Generally, you don’t want to put players in sub-optimal roles. But there was a reason to think before the year began that Vargas as a starter plus Lugo as a reliever would yield better overall results than if the roles for the two pitchers were reversed. Then, Vargas pitched much better than he did in 2018 and Lugo ended up being one of the club’s two reliable relievers.
Flash forward to 2020 and the Mets headed to Spring Training with six starters – not counting Lugo – for five spots. Before the pandemic hit full force in this country, it appeared that we knew who got the short end of the stick and would be working out of the bullpen. Then, shortly after things got shut down, Noah Syndergaard had TJ surgery and was lost for the year.
Everyone assumes that the sixth starter slides into the rotation and the Mets try to carry on without Syndergaard as best they can. But now we circle back to having the courage to deviate from the original plan. It’s hard to do this under the best of circumstances. And now with just a 60 or so game schedule, how long can you afford to go with a plan that’s not working?
Michael Wacha has an All-Star appearance and an NLCS MVP on his resume. At one point he was a fine pitcher but injuries have made him a shell of his former self. Last season he had a 4.76 ERA and a 1.563 WHIP. He was a good guy to take a flyer on, as there was a chance that the 28 year old could put the injuries behind him and pitch like it was 2015 again.
The Mets’ choice is now this – Would they rather gamble on a return to form by Wacha or gamble that the bullpen can survive without Lugo?
Theoretically, the delayed start to the season should benefit reliever Dellin Betances, giving him the time to recover from last year’s injuries and build back arm strength to deliver the high-velocity pitches he’s known for previously.
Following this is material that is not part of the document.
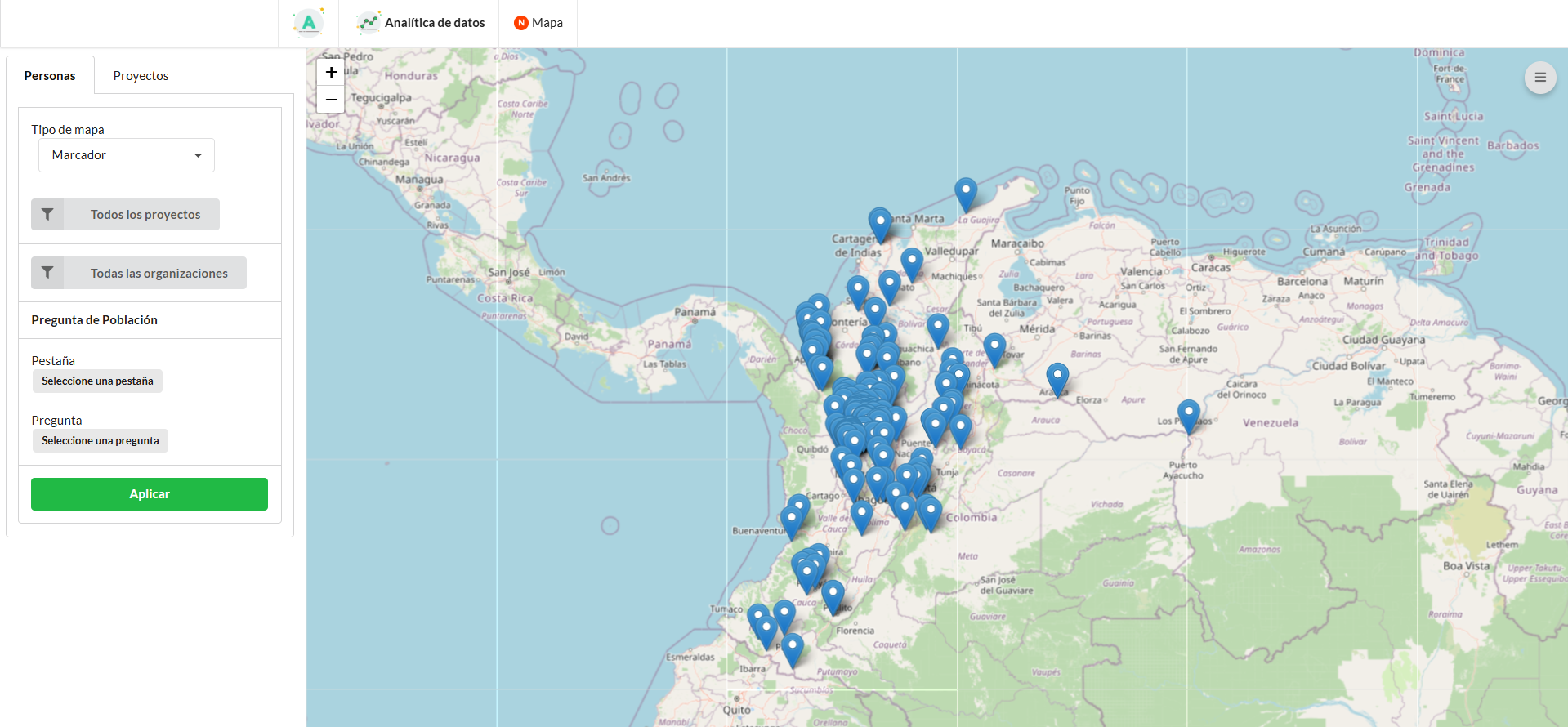Zoom out the map with minus button
1568x727 pixels.
(x=331, y=100)
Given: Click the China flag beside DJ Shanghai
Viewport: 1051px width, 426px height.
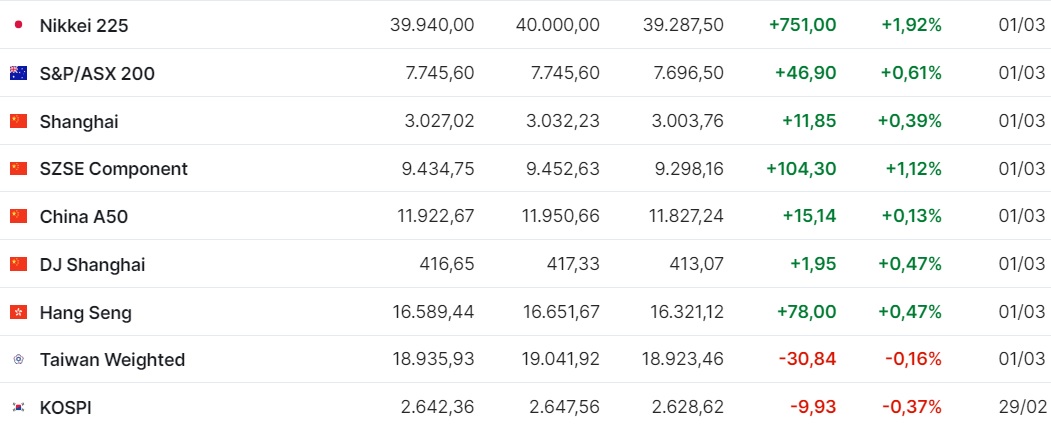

A Betances comeback to anything remotely resembling his 2014-2018 established level of performance would be a gift from the heavens. There’s also the hope that Edwin Diaz and Jeurys Familia enjoy better seasons in 2020, too.
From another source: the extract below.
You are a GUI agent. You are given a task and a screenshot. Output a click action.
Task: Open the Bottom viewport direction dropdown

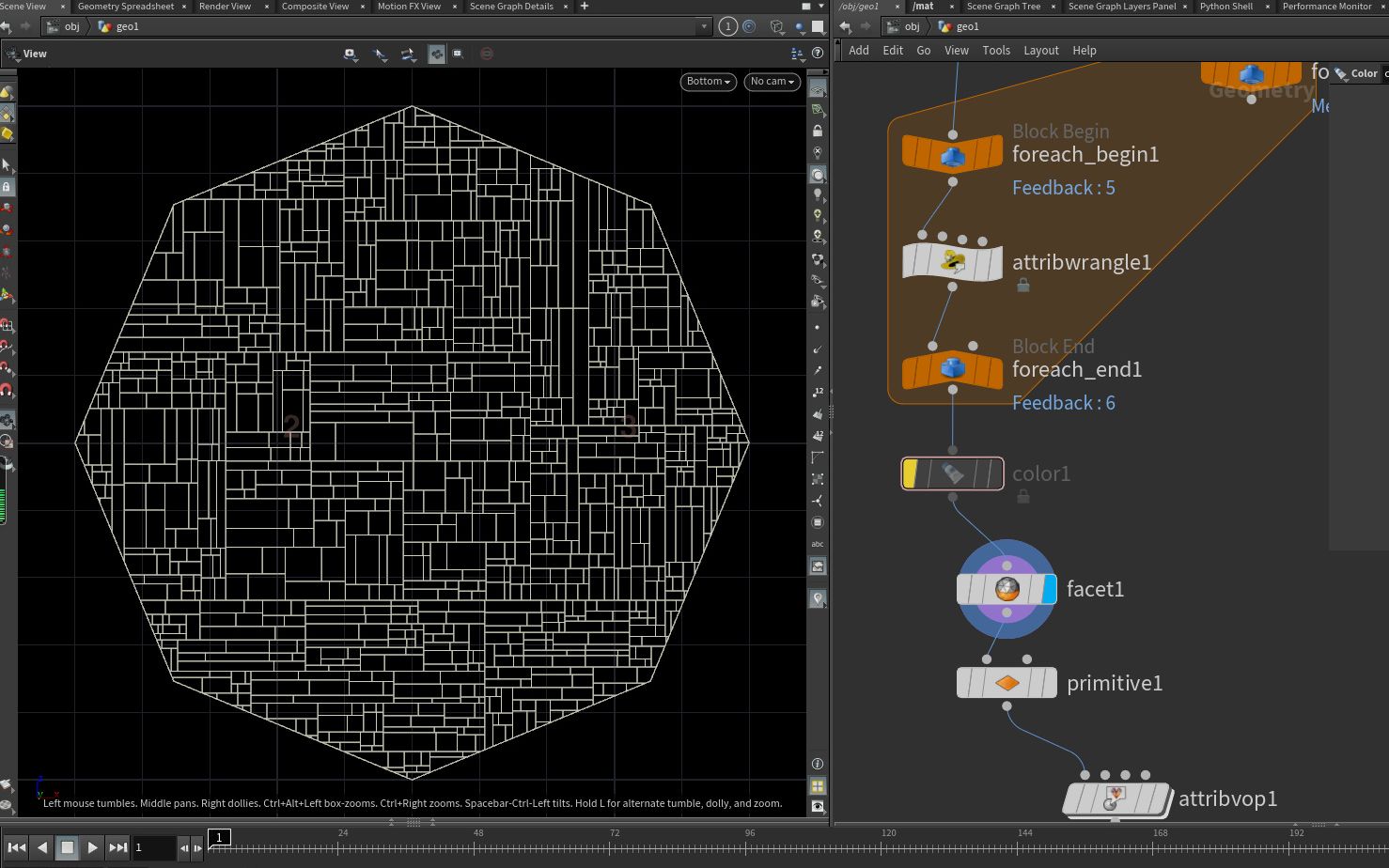coord(708,82)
Perhaps things will change once Spring Training 2.0 gets underway but up until this point, there’s been no word about a move for Lugo into the rotation. We must remember that Wacha is a Van Wagenen guy and Lugo is not. But will Van Wagenen show the ability to adjust on the fly and make a decision that’s in the good of the team, rather than the good of his guy? We certainly didn’t see that last year with Robinson Cano playing every day he was healthy.
For what it’s worth, Wacha had a nice Grapefruit League performance, with a 1.17 ERA in three outings covering 7.2 IP. However, despite the shiny ERA, Wacha still had an ugly 1.565 WHIP – virtually the exact same mark he had in his disappointing 2019. You can’t be a good pitcher and allow that many baserunners. In 2019, 14 pitchers logged at least 100 IP in the majors with a WHIP of 1.500 or greater and Wacha had the second-best ERA of the group. Meanwhile, Lugo had a 0.900 WHIP in 80 IP last year.
Sure, it’s easier to pitch out of the bullpen than it is as a starter and no one expects Lugo to match his marks posted as a reliever if he were to be a full-time starter. But there’s a lot of wiggle room between a 0.900 and a 1.563 WHIP. In his career, Lugo has a 1.307 WHIP as a starter but most of his starts came in 2017, when he was first pitching with elbow pain that he now (knock on wood) seems to have learned to manage.
My expectation is that Wacha begins the year in the rotation. But here’s hoping that Van Wagenen has him on a really tight leash. Assuming a healthy Betances and an effective Diaz and/or Familia, Wacha’s leash should be of the two or three-start variety. There’s just not any additional time in a shortened season to hope that a guy with a sky-high WHIP can find himself, regardless of who signed him.